***** Passage provided

Firewall Wizards mailing list archives

Re: Proxy 2.0 secure? (AG vs. SPF)


From: "Ryan Russell" <ryanr () sybase com>
Date: Thu, 9 Jul 1998 09:52:32 -0700




Well, not really, it more plugs in front of it, but you're missing my
point:
you claim the only difference between an ``SPF'' and an ``AG'' is that the
latter uses the IP code built in to the ``OS''. So if we just re-define
the
``OS'' to be the bootloader (like on a Windows box running FW-1), and call
the
entire thing we want to use the ``SPF application'', then we've achieved
the
nirvana you're seeking, without having to actually rewrite an entire OS
---
just rename it, and call something else the ``OS''. It's the functionality
that counts, not the name, hence this approach fails to grab me.

I see your point.  Obviously, I had something like unix in mind as a
full-blown OS, and was making the assumption the others would
have the same thing in mind.  But, since I've taken similar liberties
with the definition of SPF, it's a fair point to make.  I don't
particularly
want to get into trying to define an OS, but what I have been referring
to is some significant set of other functions on the same machine,
i.e. other things it can do besides send and receive IP packets.
I assumed that people running firewalls would want to have a
somewhat full-function OS undernear to perform maintenance-type
functions.

Certaintly a PC booting from the BIOS a write-protected media
into an IP handler with that is it's own OS would be a more
secure machine.  The ruleset could be modified on a seperate
machine, the software compiled, and then burnt onto a bootable
CD.

In terms of declaring your OS your BIOS, and booting unix on top
of it with it's IP stack and calling that a firewall process... that's a
bit too much extra code to be fair I think.  YMMV.

I'd be willing to listen to alternative definitions.

Well, a packet filter is a gizmo that filters packets --- lets some
through,
blocks others.

Unmodified.

**********

Set task a — Reproduce the part of the records that opens at their start and closes with the line containing "point(324,33)", including that line, keeping the requests and multiplying every coordinate in the answers by 2.55, rounded to whole numbers with halves going up. Leave the pictures out of your answer.
The records have no connection to the mailing list post above.

***** Material for this task

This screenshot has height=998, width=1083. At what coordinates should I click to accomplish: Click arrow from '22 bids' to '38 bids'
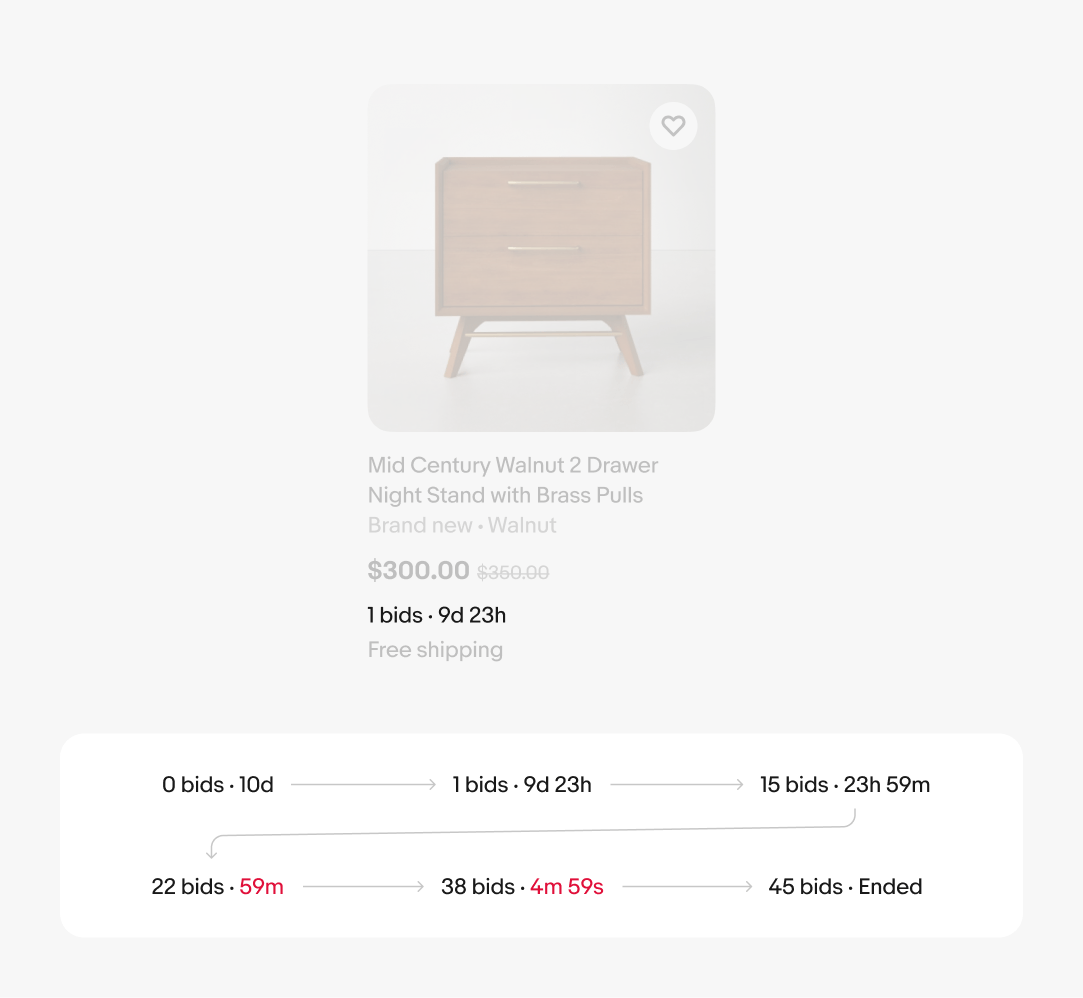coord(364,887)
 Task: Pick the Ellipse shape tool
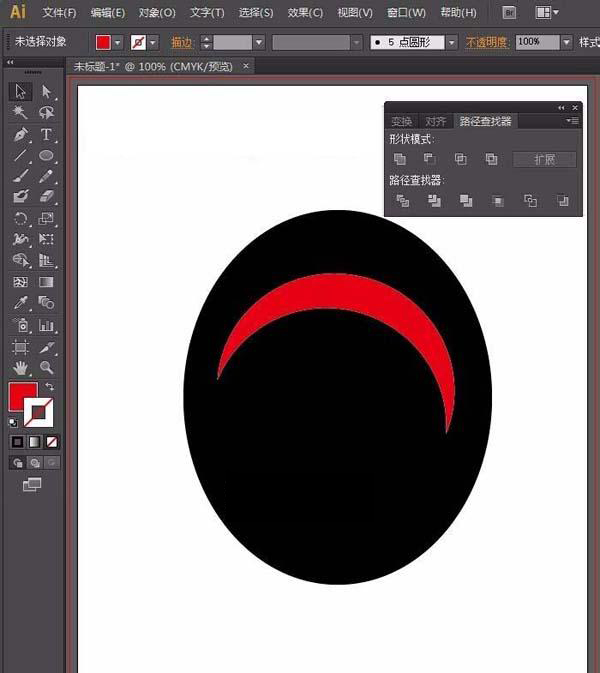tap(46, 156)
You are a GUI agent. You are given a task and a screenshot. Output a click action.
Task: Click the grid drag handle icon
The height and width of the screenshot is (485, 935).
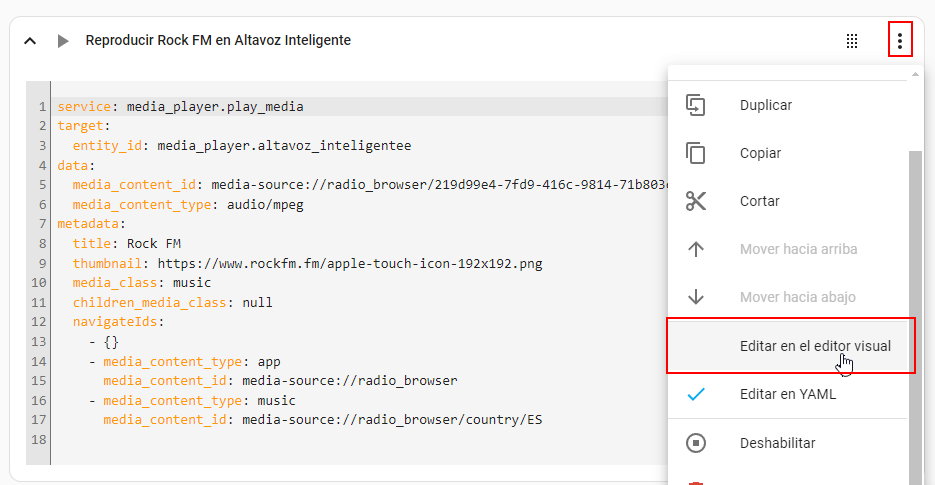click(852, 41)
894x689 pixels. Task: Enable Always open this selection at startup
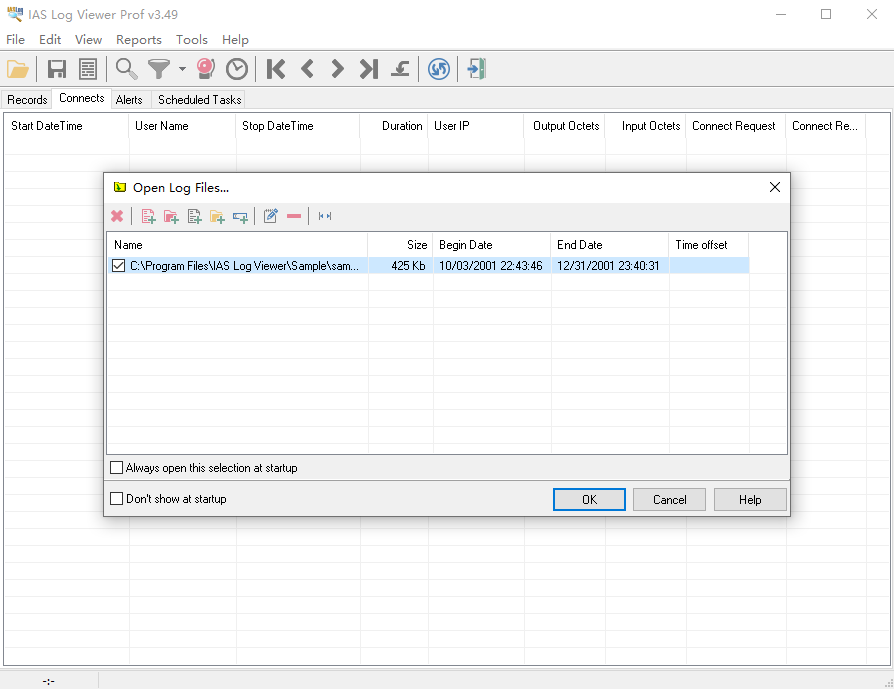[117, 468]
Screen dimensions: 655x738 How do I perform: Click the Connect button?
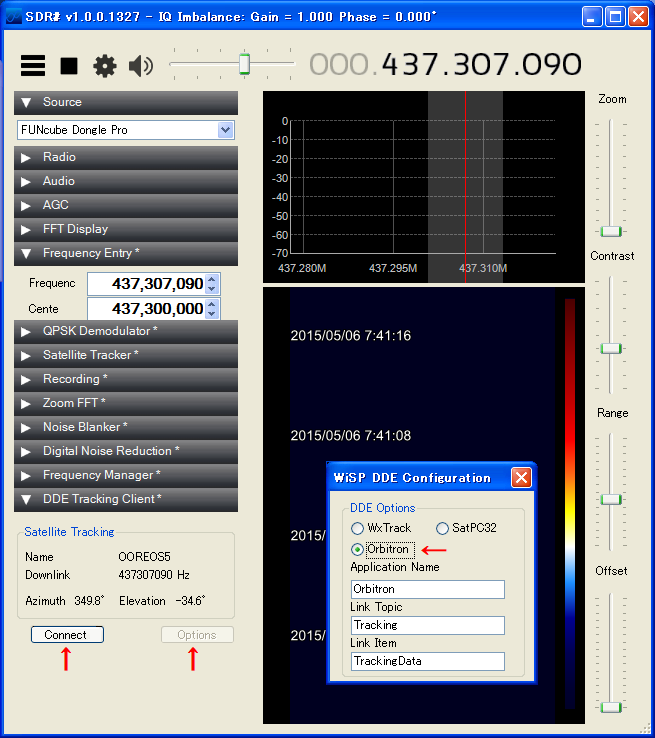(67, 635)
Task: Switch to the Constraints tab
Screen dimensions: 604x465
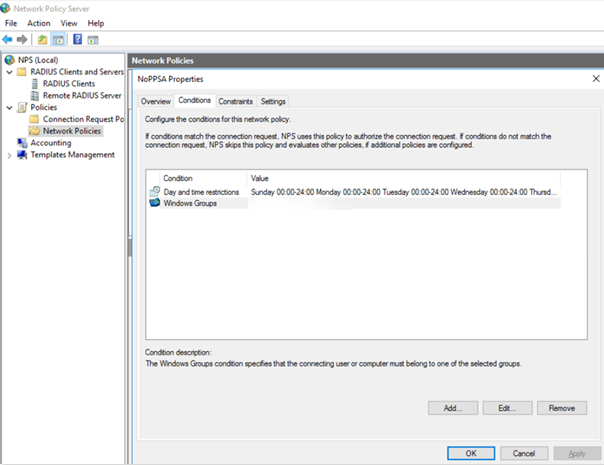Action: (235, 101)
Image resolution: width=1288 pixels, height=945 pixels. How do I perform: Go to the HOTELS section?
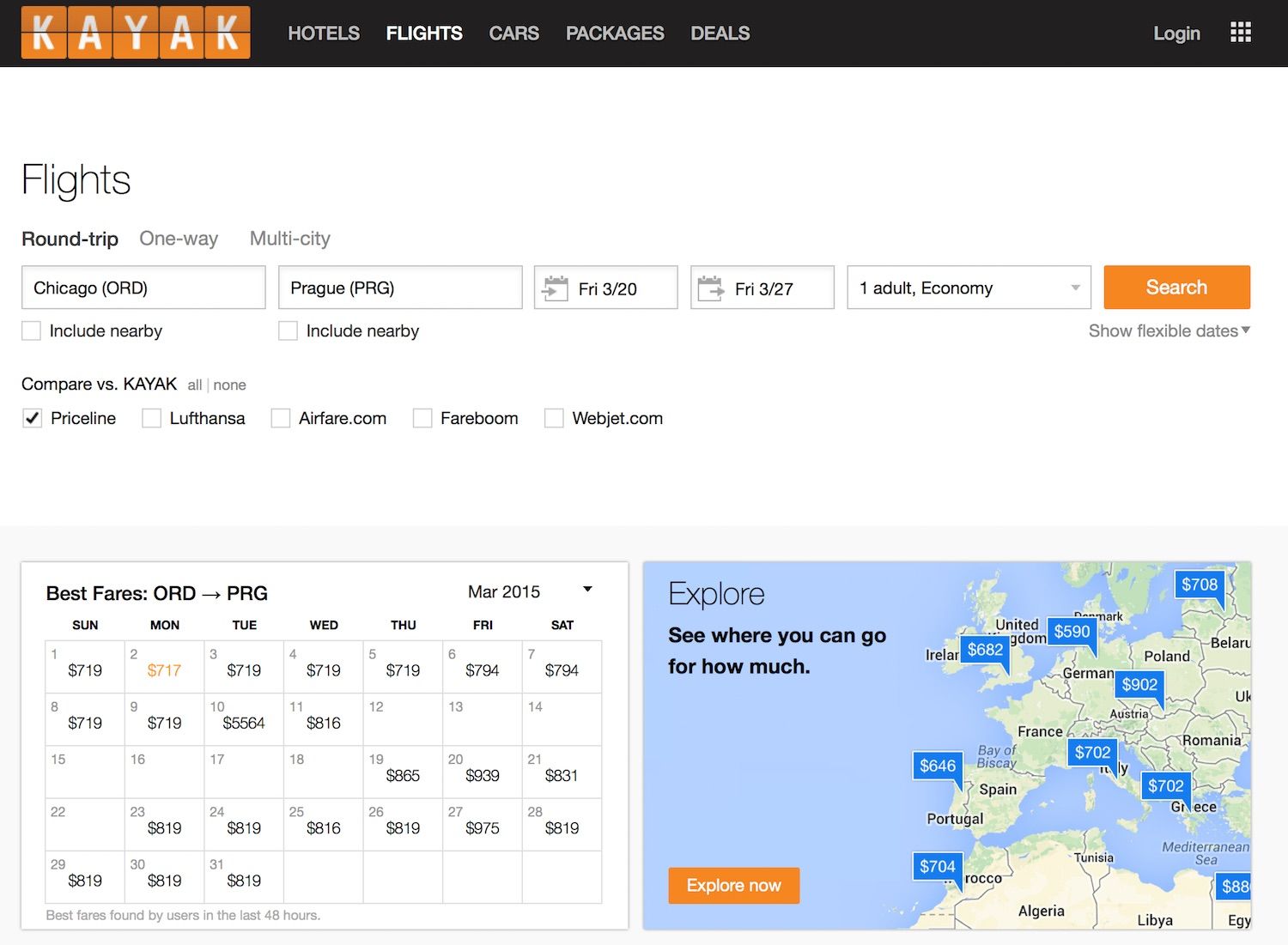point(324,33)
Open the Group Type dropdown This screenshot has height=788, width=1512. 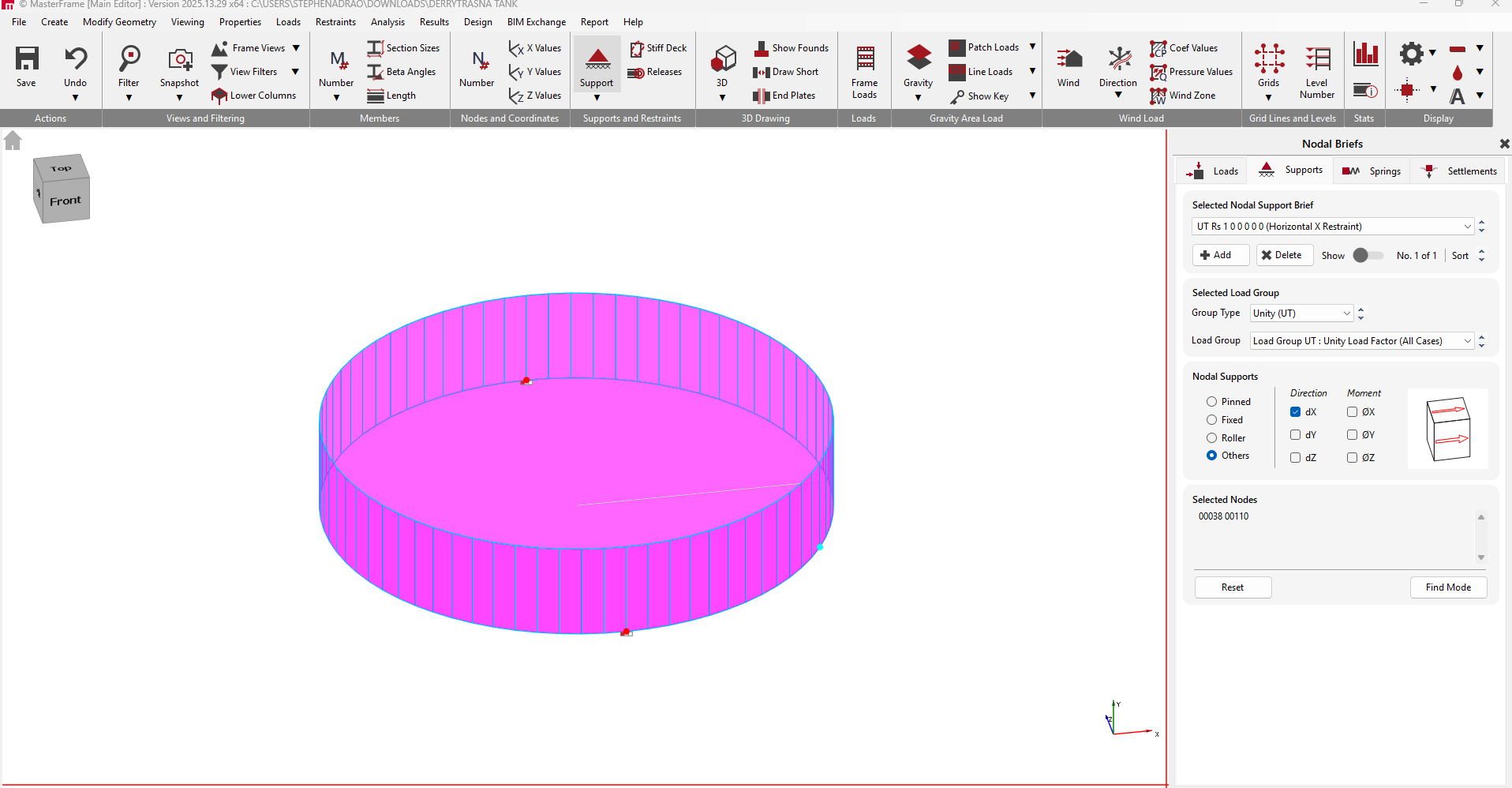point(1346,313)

**********

Set task b — According to the mailing list post, what would the compiled software be burnt onto?

Exercise result a —
This screenshot has height=998, width=1083. At what coordinates should I click to accomplish: Click arrow from '22 bids' to '38 bids'
coord(928,2262)
 Task: Pick the Ellipse shape tool
tap(117, 398)
You are a GUI agent. You are given a task and a screenshot. Output a click action.
Task: Click the grid drag handle icon
The height and width of the screenshot is (485, 935).
click(2173, 105)
894x689 pixels. Task: Enable Always open this selection at startup
[298, 1193]
Screen dimensions: 655x738 How do I perform: Click the Connect button?
(171, 1619)
Task: Switch to the Constraints tab
Screen dimensions: 604x465
Action: (599, 258)
Image resolution: width=1288 pixels, height=945 pixels. How do I perform: Go to the HOTELS section?
point(826,84)

Exercise result b — A bootable CD.